Your instructions ▸ Could you output exactly the lines from the one containing "The height and width of the screenshot is (590, 821)." through the end of the records below, and nothing more?

# # # # # # #

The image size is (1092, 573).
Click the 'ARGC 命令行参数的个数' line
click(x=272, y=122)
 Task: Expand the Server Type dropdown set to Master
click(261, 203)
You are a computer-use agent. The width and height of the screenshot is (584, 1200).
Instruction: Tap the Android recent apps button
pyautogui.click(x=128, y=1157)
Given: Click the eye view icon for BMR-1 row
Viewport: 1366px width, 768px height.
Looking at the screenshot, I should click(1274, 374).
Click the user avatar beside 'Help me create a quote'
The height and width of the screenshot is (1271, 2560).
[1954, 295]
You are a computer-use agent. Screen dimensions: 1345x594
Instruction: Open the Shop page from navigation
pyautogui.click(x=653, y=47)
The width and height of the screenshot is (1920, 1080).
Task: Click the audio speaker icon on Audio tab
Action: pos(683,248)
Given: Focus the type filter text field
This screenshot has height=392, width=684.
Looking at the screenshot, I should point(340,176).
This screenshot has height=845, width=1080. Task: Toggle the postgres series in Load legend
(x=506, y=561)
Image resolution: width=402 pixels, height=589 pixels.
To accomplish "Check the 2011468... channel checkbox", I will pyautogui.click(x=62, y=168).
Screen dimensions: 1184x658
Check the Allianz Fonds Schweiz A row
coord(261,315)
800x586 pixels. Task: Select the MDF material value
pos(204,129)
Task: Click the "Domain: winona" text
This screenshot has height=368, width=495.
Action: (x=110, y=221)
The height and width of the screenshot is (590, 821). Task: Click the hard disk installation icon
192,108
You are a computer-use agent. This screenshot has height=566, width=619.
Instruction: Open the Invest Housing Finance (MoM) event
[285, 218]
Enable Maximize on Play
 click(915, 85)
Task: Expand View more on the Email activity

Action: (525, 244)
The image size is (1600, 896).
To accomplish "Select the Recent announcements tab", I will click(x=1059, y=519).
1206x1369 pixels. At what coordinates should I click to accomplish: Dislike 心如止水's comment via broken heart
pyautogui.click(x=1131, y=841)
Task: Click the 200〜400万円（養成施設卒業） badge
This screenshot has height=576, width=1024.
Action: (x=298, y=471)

# # # # # # #

Response to the task ▸
The height and width of the screenshot is (590, 821). Task: Click the hard disk installation icon
192,108
You are a computer-use agent. This screenshot has height=566, width=619.
Instruction: Open the Invest Housing Finance (MoM) event
[285, 218]
Enable Maximize on Play
 click(915, 85)
Task: Expand View more on the Email activity

Action: (525, 244)
The image size is (1600, 896).
To accomplish "Select the Recent announcements tab", I will click(x=1059, y=519).
1206x1369 pixels. At what coordinates should I click to accomplish: Dislike 心如止水's comment via broken heart
pyautogui.click(x=1131, y=841)
Task: Click the 200〜400万円（養成施設卒業） badge
This screenshot has height=576, width=1024.
Action: (x=298, y=471)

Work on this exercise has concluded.